BETHESDA, Md. (CN) – It’s been two years since Stanford neurobiologists published a method for converting adult skin cells into induced pluripotent stem cells that could then be grown into 3-D clusters of brain cells.
The National Institutes of Health reported Wednesday that another crop of scientists have been studying the growth of star-shaped brain cells known as human cortical spheroids (hCSs) in these cell clusters.
Their findings, published in Neuron, confirm that the maturation of lab-grown cells largely mimics that of cells taken directly from brain tissue during very early life, a critical time for brain growth.
Because of the critical role this process plays in normal brain development, further study of lab-grown hCSs could uncover the underlying developmental biology at the core of various neurological and mental health disorders, such as schizophrenia and autism.
“The hCS system makes it possible to replay astrocyte development from any patient,” said Ben Barres, a Stanford professor of neurobiology who co-led the 2015 study, as quoted the NIH in a Wednesday article.
“That’s huge,” Barres added. “There’s no other way one could ever do that without this method.”
Steven Sloan, a student in Stanford’s MD/Ph.D. program, led the astrocyte-comparison study published in the latest issue of Neuron.
“The team grew the hCSs for 20 months, one of the longest-ever studies of lab-grown human brain cells,” according to the report by the NIH, which funded the research in part through its National Institute of Neurological Disorders and Stroke.
Jill Morris, who directs the NINDS, said the work by Sloan’s team “addresses a significant gap in human brain research by providing an invaluable technique to investigate the role of astrocytes in both normal development and disease.”
David Panchision, program director at the National Institute of Mental Health, which also helped fund the study, also spoke to the study’s importance.
“Since astrocytes make up a greater proportion of brain cells in humans than in other species, it may reflect a greater need for astrocytes in normal human brain function, with more significant consequences when they don’t work correctly,” Panchision added.

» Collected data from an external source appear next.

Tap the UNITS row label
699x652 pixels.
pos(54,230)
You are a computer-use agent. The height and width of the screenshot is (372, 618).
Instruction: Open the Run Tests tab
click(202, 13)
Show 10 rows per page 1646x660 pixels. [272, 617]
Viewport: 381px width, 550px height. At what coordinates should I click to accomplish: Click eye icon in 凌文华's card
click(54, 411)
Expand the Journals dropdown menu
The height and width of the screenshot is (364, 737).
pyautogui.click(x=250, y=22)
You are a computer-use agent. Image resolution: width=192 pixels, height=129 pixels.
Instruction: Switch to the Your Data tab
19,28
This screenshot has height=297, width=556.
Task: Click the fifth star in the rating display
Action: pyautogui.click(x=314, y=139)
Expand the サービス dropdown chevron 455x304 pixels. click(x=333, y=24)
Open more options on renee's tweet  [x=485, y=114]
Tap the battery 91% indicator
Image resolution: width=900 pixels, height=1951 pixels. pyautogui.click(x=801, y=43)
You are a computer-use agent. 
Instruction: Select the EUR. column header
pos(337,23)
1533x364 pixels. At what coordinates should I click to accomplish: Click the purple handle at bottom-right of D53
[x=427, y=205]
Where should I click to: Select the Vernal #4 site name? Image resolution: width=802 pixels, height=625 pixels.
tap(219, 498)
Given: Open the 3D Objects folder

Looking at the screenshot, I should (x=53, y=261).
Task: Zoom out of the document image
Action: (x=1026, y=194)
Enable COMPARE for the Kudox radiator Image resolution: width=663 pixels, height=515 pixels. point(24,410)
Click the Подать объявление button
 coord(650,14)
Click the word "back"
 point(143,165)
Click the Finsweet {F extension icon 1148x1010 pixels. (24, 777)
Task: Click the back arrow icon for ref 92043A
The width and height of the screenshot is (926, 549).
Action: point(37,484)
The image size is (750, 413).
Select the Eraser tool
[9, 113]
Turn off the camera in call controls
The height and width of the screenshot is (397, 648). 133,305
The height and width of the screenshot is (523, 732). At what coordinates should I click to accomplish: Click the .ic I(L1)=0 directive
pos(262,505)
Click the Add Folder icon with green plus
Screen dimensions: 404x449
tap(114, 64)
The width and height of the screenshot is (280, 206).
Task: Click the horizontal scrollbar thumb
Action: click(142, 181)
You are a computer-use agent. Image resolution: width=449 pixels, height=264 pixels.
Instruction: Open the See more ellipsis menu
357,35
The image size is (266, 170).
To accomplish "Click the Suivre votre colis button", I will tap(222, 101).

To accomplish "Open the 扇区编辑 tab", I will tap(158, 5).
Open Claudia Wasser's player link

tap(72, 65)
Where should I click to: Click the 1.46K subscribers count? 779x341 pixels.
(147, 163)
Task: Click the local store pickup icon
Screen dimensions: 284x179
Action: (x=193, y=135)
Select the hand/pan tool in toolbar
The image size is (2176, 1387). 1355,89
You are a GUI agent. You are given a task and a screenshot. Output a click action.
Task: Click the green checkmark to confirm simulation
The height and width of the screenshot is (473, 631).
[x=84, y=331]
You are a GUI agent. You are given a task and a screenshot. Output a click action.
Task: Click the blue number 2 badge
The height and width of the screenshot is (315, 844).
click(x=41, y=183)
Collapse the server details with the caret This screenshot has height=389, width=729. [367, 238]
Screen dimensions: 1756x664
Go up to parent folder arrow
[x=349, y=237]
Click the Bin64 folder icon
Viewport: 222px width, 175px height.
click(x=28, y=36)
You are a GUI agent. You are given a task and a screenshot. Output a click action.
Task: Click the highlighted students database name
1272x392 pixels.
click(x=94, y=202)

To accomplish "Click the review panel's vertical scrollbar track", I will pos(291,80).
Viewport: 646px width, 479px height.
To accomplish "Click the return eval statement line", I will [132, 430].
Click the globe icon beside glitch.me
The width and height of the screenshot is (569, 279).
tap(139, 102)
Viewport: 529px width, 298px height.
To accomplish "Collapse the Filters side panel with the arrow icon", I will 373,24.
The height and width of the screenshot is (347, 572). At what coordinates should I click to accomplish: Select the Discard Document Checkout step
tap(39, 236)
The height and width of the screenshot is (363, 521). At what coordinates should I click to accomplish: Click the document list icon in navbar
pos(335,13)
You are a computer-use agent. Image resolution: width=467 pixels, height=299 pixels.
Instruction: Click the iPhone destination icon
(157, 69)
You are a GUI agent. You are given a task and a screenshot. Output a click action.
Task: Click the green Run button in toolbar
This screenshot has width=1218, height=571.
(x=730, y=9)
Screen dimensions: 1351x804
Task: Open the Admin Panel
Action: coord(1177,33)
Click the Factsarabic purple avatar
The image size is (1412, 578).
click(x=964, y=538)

One point that the researchers emphasized, however, is that hCSs are only a model and lack many features of real brains.
“Moreover, certain genes that are active in fully mature astrocytes never switched on in the hCS-grown astrocytes, which they could conceivably do if the cells had more time to develop,” the NIH article says. “To address this question, the researchers now hope to identify ways to produce mature brain cells more quickly. hCSs could also be used to scrutinize precisely what causes astrocytes to change over time and to screen drugs that might correct any differences that occur in brain disease.”